Sí, aunque suene curioso, una disputa internacional que comenzó con reclamaciones económicas de ciudadanos franceses terminó abriendo una oportunidad comercial para este puerto veracruzano.
Una guerra con nombre de panadería… pero consecuencias muy serias
La Guerra de los Pasteles fue el primer conflicto armado entre México y Francia. El pretexto surgió cuando ciudadanos franceses establecidos en México reclamaron indemnizaciones por daños sufridos durante disturbios internos.
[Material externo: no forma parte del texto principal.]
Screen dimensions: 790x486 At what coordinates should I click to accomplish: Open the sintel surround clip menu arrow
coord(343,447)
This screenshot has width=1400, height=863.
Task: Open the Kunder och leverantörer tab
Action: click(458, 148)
Entre esos reclamos destacó el de un pastelero francés que aseguraba haber perdido su negocio, de ahí el peculiar nombre con el que pasó a la historia.
Pero detrás del anecdotario, la realidad fue dura: Francia desplegó su poder naval y bloqueó varios puertos mexicanos en el Golfo para presionar al gobierno mexicano.
Con los principales puntos comerciales cerrados o amenazados, el gobierno mexicano tuvo que reaccionar.
Tuxpan entra en escena
Fue así que el 17 de mayo de 1838, mediante una disposición oficial, se habilitaron varios puertos alternativos para mantener vivo el intercambio comercial con el extranjero.
Entre ellos apareció Tuxpan.
La medida permitió que el puerto tuxpeño operara legalmente para recibir comercio internacional, convirtiéndose en una pieza estratégica durante aquella crisis.
Junto a Tuxpan también fueron habilitados Alvarado, Cabo Rojo, Soto la Marina e Isla del Carmen, buscando aliviar el impacto económico del bloqueo francés.
Para Tuxpan, aquello significó mucho más que una autorización administrativa: representó un reconocimiento de su valor geográfico y marítimo.
Un puerto estratégico desde hace casi dos siglos
En aquella época, Tuxpan aún no tenía la infraestructura moderna que hoy conocemos, pero ya poseía algo invaluable: su ubicación privilegiada, conectando el interior del país con el Golfo.
Este episodio confirma que, desde el siglo XIX, Tuxpan ya figuraba en decisiones nacionales relacionadas con comercio, logística y defensa económica.
Lo que hoy vemos como un puerto energético y comercial clave, ya tenía antecedentes históricos importantes desde hace casi 188 años.
La ironía histórica
Resulta curioso pensar que una guerra derivada de reclamaciones aparentemente menores terminó colocando a Tuxpan en una ruta comercial internacional.
A veces la historia funciona así: los grandes cambios llegan por caminos inesperados.
Y en este caso, unos pasteles ayudaron a poner a Tuxpan en el mapa del comercio exterior.